**Goal of the exercise:** Reproduce word for word the part of the article on gut microbiota and type 1 diabetes that begins with the words containing "The researchers found" and ends with "prevent type 1 diabetes.".

**Exercise text:**
:::

Monitoring gut microbiota could play a useful part in determining whether treatments for type 1 diabetes are successful.
Gut microbiota is the community of many different types of bacteria that live in the gut. The bacteria that live in our gut are very important and changes in the diversity of the bacteria is known to be a predictor of health.
The Australian team, from the University of Queensland, set out to investigate whether the changes in gut microbiota associated with type 1 diabetes were a result of environmental reasons, genetics or both.
The trial involved studying the gut microbiota of rodents at high genetic risk of type 1 diabetes. Differences in gut bacteria composition were compared to animals who were genetically protected against the condition. Rodents genetically susceptible to type 1 diabetes had reduced populations of, and Clostridiales, Lachnospiraceae and Ruminococcus bacteria.
The researchers found that using immunotherapy on the rodents could restore the gut microbiota that had changed. The immunotherapy involved using drugs to increase the number of regulatory T cells (Tregs) in the immune system to help prevent type 1 diabetes.
Dr Emma Hamilton-Williams, who led the study, said: “This research has shown there is a genetic component to microbiota and the immune response involved in regulating it.
“This means that changes in the microbiota in type 1 diabetes occur before symptoms develop and are not just a side-effect of the disease. Therapies targeting the microbiota could therefore have the potential to help prevent type 1 diabetes in the future.”
The researchers then looked to confirm the findings by reviewing data from 1,392 humans from the TwinUK cohort, a research group made up of around 12,000 twins. The data suggested that abundant populations of Clostridiales, Lachnospiraceae and Ruminococcus bacteria were associated with low risk of type 1 diabetes. However, the researchers noted that a larger dataset would be needed to confirm this with statistical significance.
The researchers concluded that variations in genetic risk factors for type 1 diabetes influenced the populations of gut bacteria. Furthermore, that their research suggests that monitoring gut microbiota could play a part in determining response to immunotherapy.
The findings have been published in the Microbiome journal.

:::

**Recorded data:**

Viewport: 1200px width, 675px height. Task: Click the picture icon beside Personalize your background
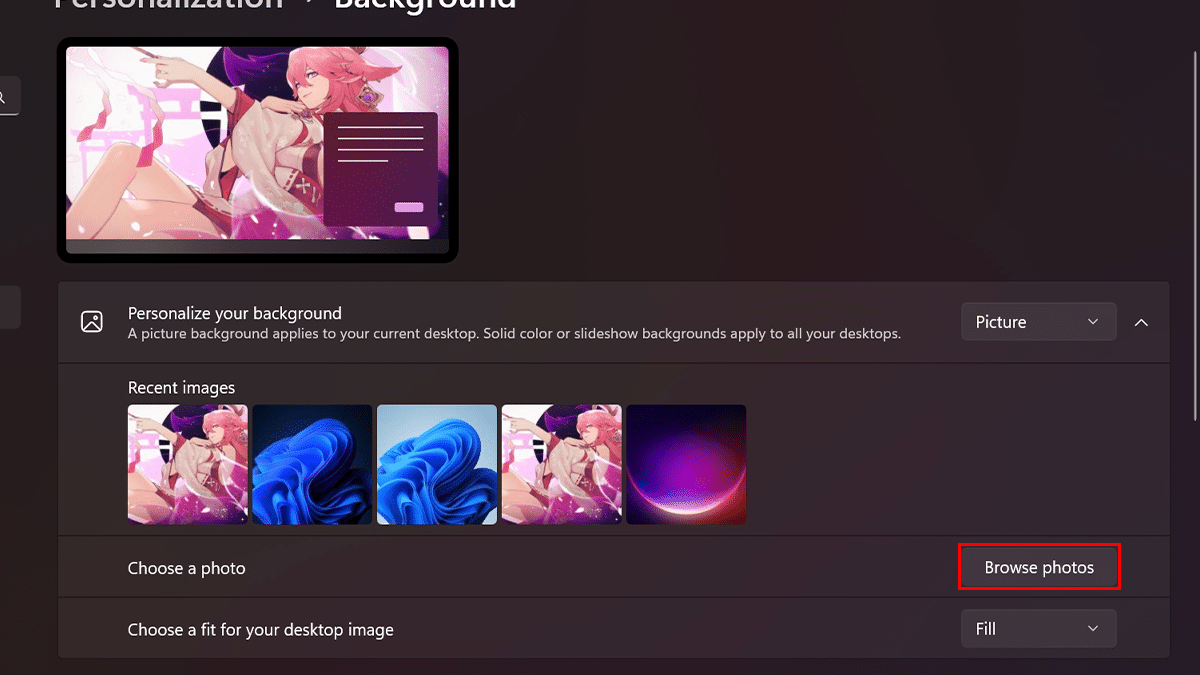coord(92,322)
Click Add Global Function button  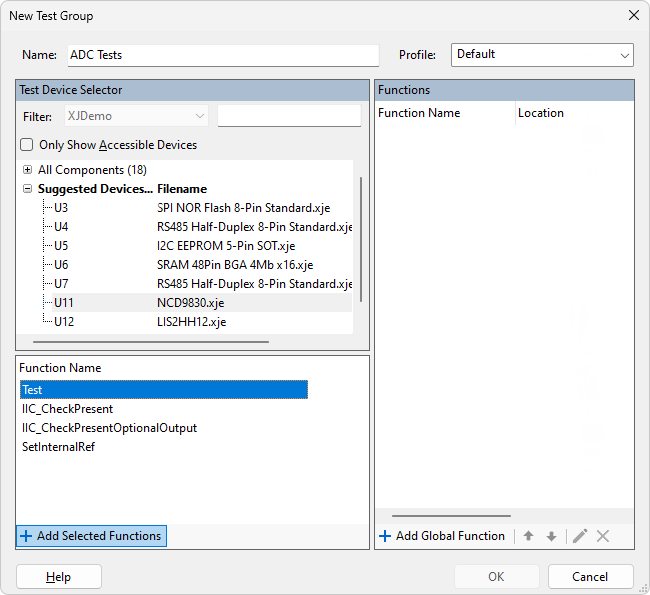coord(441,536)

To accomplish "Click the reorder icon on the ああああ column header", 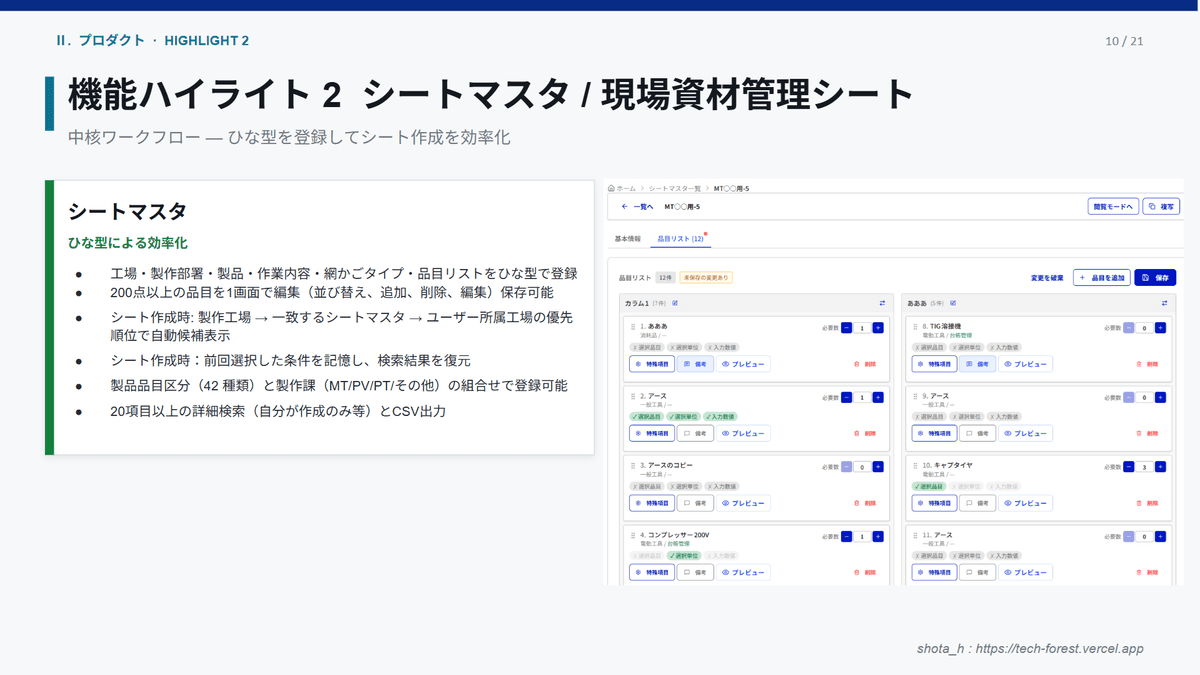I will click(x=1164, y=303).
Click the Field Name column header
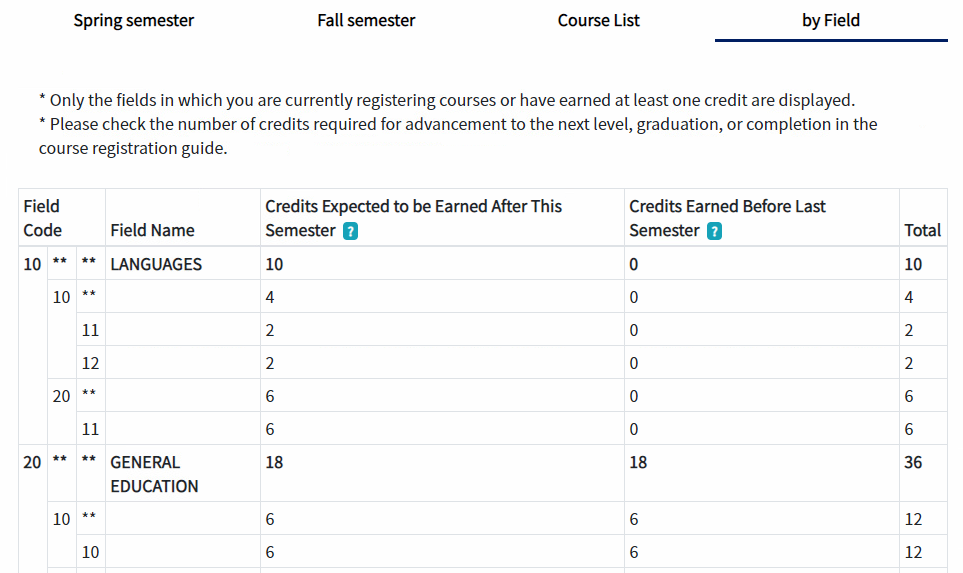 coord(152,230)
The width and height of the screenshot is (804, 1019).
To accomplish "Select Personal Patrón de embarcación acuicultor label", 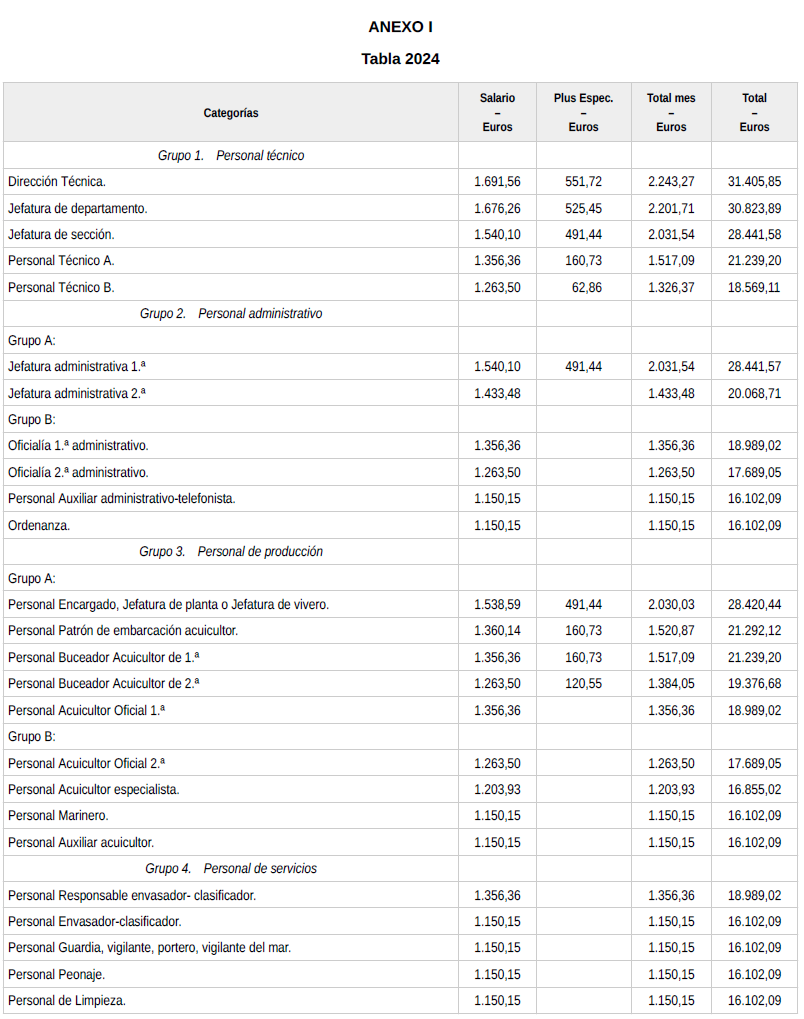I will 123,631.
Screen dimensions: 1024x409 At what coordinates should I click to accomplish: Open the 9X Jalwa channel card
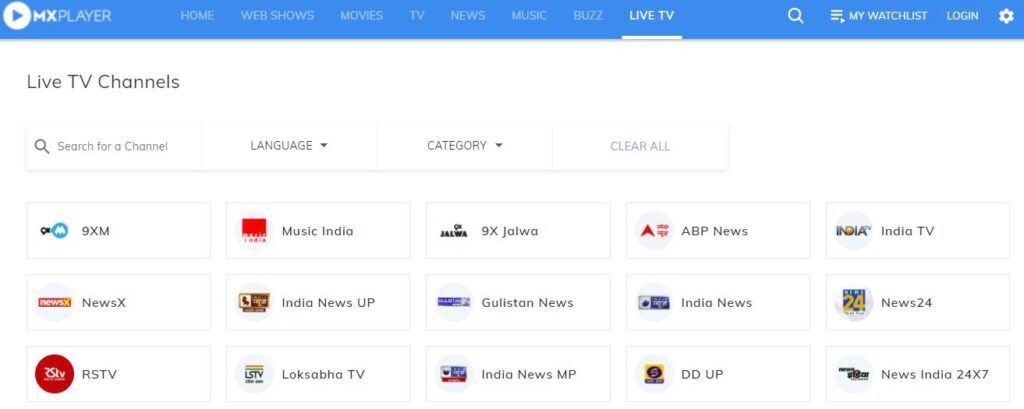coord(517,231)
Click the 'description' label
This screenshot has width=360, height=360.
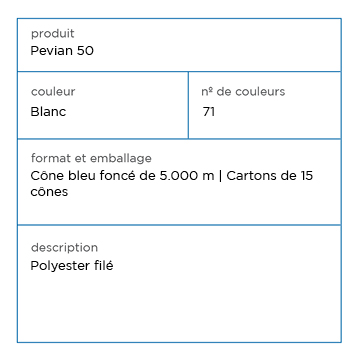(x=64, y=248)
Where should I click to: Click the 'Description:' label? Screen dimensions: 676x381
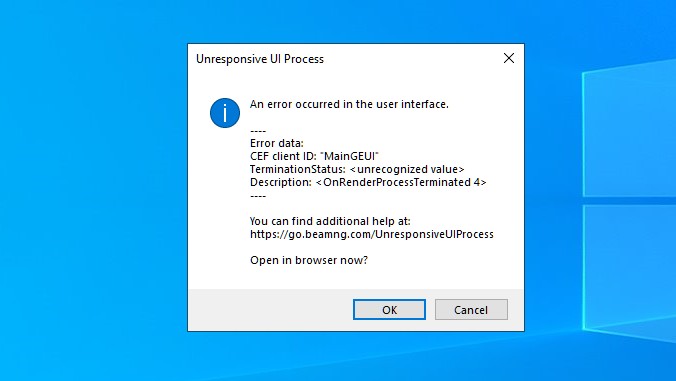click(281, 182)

:::

**Result for this task:**
The researchers found that using immunotherapy on the rodents could restore the gut microbiota that had changed. The immunotherapy involved using drugs to increase the number of regulatory T cells (Tregs) in the immune system to help prevent type 1 diabetes.